> **ESTRATTO DEL DOCUMENTO**:
————————
Abbiamo incontrato Tommy Dibari per porgli qualche domanda sul suo romanzo. Davanti a noi lo scrittore e l’uomo, due facce di una stessa medaglia che inevitabilmente tendono a confondersi. Tra le parole del professionista è difficile non riconoscere il calore dell’uomo che è dietro quelle pagine, con i suoi timori, il suo sentire e il viscerale legame che lo lega alla sua famiglia. La conferma di come “Sarò vostra figlia se non mi fate mangiare le zucchine” non sia solo un libro ma la accorata dichiarazione d’amore lasciata da un padre a sua figlia.

Quanto è difficile per un autore trovarsi a trattare di una storia che lo riguardi così da vicino?

"tommy_dibari3"Non lo so se sia stato difficile. So che però è successo. Una volta dissi a mia moglie una cosa importante: “se anche non dovessi riuscire a pubblicare questo libro, mi auguro solo di terminarlo. Tu prenditi l’impegno di stamparlo e consegnarlo a nostra figlia”. Questo perché voglio che resti per lei una testimonianza di come e quanto suo padre l’abbia amata e la ami. All’interno, però, c’è anche la mia professionalità da scrittore. Qualche giorno fa è stata pubblicata una recensione tecnica sul libro la cui autrice ne parlava come di un romanzo, riferendosi alla trama e ai personaggi. Per me è stato motivo di gioia perché significa che sono riusciti a vedere oltre l’autobiografismo di cui tutti noi possiamo essere capaci. Io sono uno scrittore e per quanto riguarda il lavoro del libro credo al suo interno ci sia anche tutta la mia professionalità, il mio modo di essere scalpellino e  il mio modo di piallare quel determinato pezzo di legno. È come quando nella favola di Pinocchio Mastro Ciliegia prende il pezzo di legno, sente la voce di Pinocchio e lo butta via spaventato. Ecco: quello è un approccio comune ad una cosa oggettivamente stupefacente. Poi c’è Geppetto che sente la voce che proviene dal ciocco, non si spaventa, si mette a lavorare e crede davvero che all’interno ci sia un bambino. Io sono un po’ Geppetto e meno Mastro Ciliegia.
————————
> **RIGHE DI DATI**:

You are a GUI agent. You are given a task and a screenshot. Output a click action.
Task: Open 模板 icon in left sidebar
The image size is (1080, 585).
————————
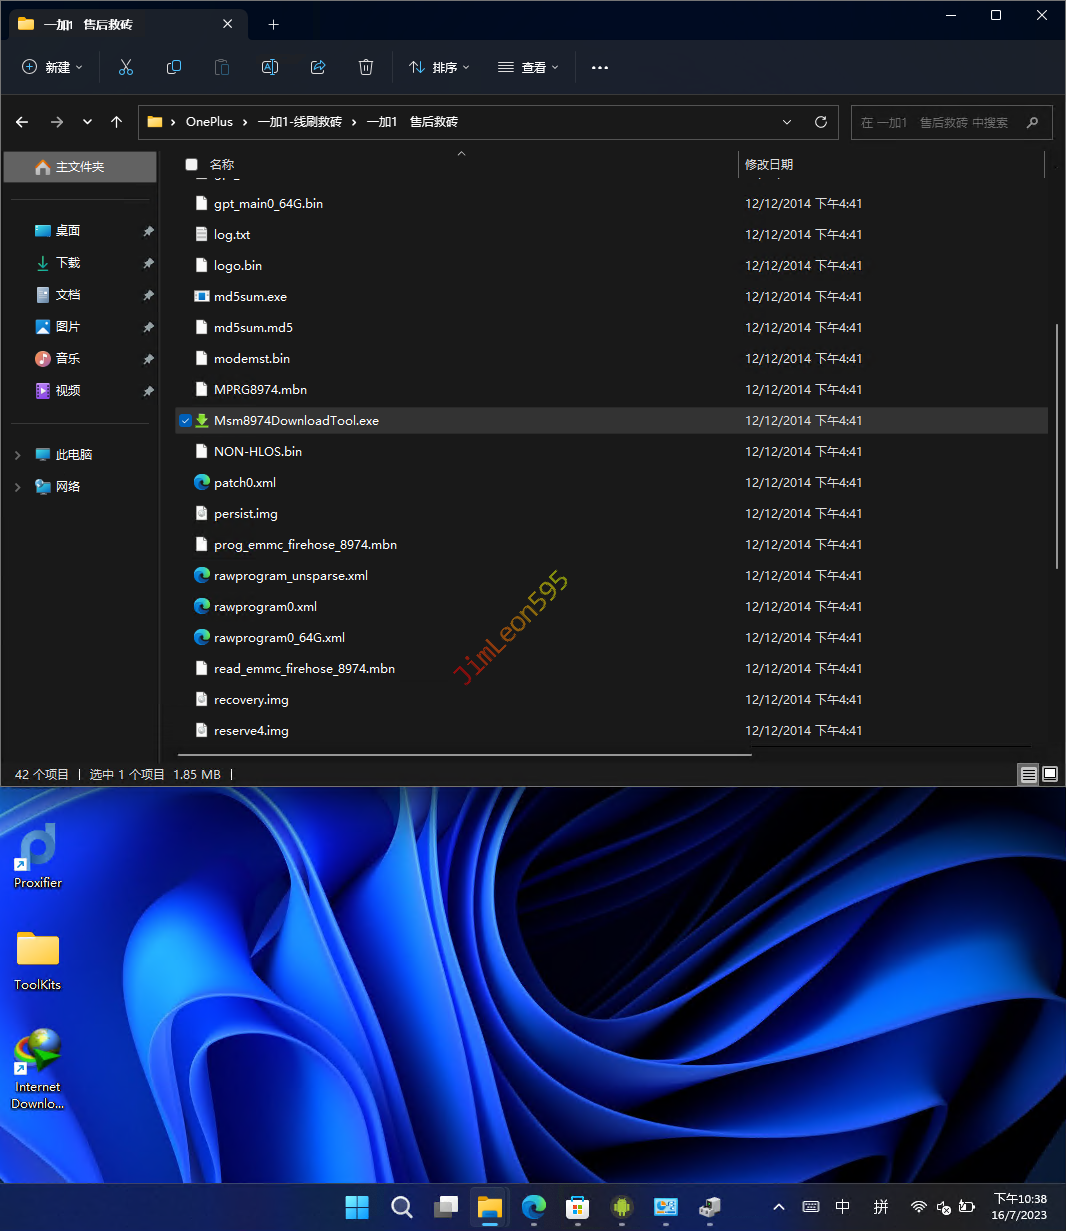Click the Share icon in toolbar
————————
> **COMPITI**:
1/ Nell'intervista a Tommy Dibari, a quale personaggio della favola di Pinocchio lo scrittore dice di somigliare di più?
2/ Ripeti dall'intervista a Tommy Dibari il passo che comincia con "Abbiamo incontrato Tommy" e prosegue fino a "a sua figlia.".

> **RISULTATI ATTESI**:
1/ A Geppetto.

2/
Abbiamo incontrato Tommy Dibari per porgli qualche domanda sul suo romanzo. Davanti a noi lo scrittore e l’uomo, due facce di una stessa medaglia che inevitabilmente tendono a confondersi. Tra le parole del professionista è difficile non riconoscere il calore dell’uomo che è dietro quelle pagine, con i suoi timori, il suo sentire e il viscerale legame che lo lega alla sua famiglia. La conferma di come “Sarò vostra figlia se non mi fate mangiare le zucchine” non sia solo un libro ma la accorata dichiarazione d’amore lasciata da un padre a sua figlia.